The International Swaps and Derivatives Association (ISDA) and UK-based Tokenovate have launched a joint taskforce under the Fintech Open Source Foundation (FINOS). The goal is to turn ISDA’s Common Domain Model (CDM) into a practical, open-source library of standardised workflows and functions that can be used in live post-trade operations, explains Tokenovate in a press release.

The initial task will be to automate interest rate resets defined under the 2021 ISDA Interest Rate Derivatives Definitions, a process that supports trillions of dollars of contracts but remains largely manual and fragmented across firms. The switch from interbank offered rates to risk-free reference rates has made this work more pressing, as these new benchmarks require daily rate observations and compounding calculations that are both time-sensitive and error-prone.
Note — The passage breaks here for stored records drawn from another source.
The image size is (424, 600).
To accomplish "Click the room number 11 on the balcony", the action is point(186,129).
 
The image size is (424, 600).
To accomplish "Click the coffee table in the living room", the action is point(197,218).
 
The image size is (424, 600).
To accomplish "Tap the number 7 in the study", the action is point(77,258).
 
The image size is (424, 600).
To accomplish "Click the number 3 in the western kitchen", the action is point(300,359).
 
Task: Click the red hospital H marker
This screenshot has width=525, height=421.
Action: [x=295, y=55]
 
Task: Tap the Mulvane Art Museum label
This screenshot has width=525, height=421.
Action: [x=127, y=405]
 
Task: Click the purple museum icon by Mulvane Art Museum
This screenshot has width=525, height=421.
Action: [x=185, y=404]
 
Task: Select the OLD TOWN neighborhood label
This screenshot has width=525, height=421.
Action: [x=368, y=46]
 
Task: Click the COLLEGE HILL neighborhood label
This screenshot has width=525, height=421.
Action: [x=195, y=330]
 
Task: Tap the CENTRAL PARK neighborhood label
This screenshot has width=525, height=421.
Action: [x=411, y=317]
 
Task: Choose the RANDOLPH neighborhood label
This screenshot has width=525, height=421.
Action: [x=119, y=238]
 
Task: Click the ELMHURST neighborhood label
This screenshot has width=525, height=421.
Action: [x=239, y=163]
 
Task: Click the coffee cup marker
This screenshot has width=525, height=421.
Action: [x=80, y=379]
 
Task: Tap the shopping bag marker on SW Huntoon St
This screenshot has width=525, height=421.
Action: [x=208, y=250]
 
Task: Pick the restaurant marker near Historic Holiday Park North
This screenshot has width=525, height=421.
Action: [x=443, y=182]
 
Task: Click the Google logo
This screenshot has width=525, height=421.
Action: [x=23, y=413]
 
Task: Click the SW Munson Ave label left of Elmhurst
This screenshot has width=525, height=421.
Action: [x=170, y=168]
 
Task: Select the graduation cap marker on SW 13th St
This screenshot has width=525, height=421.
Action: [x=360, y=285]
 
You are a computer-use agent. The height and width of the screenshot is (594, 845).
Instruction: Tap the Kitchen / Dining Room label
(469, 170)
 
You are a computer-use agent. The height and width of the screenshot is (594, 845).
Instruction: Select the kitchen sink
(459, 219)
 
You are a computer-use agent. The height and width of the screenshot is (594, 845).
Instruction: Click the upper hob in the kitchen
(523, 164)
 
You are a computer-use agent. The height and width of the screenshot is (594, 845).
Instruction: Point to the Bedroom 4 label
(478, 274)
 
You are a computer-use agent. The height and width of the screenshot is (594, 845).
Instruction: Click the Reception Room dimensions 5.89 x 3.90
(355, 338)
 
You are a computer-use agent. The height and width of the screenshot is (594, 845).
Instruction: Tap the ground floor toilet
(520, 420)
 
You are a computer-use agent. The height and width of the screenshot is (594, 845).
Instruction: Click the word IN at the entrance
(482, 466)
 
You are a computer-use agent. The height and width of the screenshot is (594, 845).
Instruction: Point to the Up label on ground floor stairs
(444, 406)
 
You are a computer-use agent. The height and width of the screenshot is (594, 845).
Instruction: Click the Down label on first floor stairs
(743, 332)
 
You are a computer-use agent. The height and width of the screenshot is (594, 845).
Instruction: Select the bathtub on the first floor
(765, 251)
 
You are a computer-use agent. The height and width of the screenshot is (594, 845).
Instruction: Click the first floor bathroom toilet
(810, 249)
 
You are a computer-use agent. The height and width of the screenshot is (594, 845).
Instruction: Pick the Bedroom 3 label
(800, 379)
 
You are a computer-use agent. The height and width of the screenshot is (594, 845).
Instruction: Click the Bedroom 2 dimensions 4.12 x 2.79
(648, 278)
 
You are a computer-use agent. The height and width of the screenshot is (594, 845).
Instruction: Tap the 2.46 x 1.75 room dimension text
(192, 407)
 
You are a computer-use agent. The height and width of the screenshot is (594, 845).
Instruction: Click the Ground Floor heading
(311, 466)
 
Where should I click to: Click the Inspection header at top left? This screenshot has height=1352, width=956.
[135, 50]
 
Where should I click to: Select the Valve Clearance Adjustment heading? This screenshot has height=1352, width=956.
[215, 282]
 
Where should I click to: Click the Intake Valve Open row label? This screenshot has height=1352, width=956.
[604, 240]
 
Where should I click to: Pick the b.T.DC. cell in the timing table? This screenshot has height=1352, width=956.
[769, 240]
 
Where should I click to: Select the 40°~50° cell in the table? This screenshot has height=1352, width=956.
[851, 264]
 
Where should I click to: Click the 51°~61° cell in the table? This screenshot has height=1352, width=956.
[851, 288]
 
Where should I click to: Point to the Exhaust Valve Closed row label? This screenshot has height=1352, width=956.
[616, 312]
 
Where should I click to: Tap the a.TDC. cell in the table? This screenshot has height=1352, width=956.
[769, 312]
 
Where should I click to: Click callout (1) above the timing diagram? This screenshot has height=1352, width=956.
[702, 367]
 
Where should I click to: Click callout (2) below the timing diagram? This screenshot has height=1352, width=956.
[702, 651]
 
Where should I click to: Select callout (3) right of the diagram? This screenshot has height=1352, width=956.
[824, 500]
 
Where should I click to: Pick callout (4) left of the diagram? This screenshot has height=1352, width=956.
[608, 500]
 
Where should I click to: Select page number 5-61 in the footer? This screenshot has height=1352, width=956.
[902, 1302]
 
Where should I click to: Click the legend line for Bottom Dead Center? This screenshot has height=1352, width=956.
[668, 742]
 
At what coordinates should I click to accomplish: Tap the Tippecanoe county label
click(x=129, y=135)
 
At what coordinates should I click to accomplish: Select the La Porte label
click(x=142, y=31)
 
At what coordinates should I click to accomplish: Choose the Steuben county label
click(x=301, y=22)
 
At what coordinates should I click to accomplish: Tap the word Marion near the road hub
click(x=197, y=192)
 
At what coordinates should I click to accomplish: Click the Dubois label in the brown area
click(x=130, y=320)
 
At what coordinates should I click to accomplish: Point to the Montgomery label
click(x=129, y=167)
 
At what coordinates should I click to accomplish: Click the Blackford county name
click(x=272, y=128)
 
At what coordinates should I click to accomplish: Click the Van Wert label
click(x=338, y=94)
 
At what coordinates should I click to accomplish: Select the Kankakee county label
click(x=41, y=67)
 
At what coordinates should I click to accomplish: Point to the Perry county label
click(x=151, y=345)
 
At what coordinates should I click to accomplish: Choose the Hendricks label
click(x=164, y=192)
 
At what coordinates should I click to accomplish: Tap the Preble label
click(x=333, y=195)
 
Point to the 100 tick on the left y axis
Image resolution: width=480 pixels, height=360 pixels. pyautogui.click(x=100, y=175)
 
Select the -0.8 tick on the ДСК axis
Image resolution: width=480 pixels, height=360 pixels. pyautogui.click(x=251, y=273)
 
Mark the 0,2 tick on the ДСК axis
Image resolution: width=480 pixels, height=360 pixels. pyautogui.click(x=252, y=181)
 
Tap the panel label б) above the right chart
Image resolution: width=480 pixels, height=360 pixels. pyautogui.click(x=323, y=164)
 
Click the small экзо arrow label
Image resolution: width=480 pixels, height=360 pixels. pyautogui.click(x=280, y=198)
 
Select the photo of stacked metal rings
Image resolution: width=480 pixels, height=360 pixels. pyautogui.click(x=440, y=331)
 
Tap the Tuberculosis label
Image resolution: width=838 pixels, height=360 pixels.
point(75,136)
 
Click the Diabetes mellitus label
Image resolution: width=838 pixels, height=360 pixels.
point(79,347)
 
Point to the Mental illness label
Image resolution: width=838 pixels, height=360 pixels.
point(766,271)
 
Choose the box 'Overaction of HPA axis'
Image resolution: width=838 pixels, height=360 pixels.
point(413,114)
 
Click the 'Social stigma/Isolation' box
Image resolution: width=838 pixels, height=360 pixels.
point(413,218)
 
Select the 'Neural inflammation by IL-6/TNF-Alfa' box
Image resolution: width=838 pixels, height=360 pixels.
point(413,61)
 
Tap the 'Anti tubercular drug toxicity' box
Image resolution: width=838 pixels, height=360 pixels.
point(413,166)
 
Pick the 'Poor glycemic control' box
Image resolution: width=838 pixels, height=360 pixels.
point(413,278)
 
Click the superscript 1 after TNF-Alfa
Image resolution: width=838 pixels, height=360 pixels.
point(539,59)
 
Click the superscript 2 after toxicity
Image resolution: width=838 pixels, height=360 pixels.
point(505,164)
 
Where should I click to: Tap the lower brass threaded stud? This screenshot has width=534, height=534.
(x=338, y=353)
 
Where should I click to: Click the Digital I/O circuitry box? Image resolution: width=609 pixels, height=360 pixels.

The taskforce builds on ISDA’s earlier Smart Derivatives Contracts work, which explored how legal and operational standards could be represented in code. The CDM already provides a standardised data and event structure for derivatives, the new step aims to extend it with executable logic that can drive automation directly.

Open-source model

By embedding this logic into the CDM, ISDA and Tokenovate hope to eliminate interpretation differences and reconciliation issues between firms. The open-source model is designed to work across technologies, potentially connecting with tokenisation initiatives and AI-driven post-trade tools.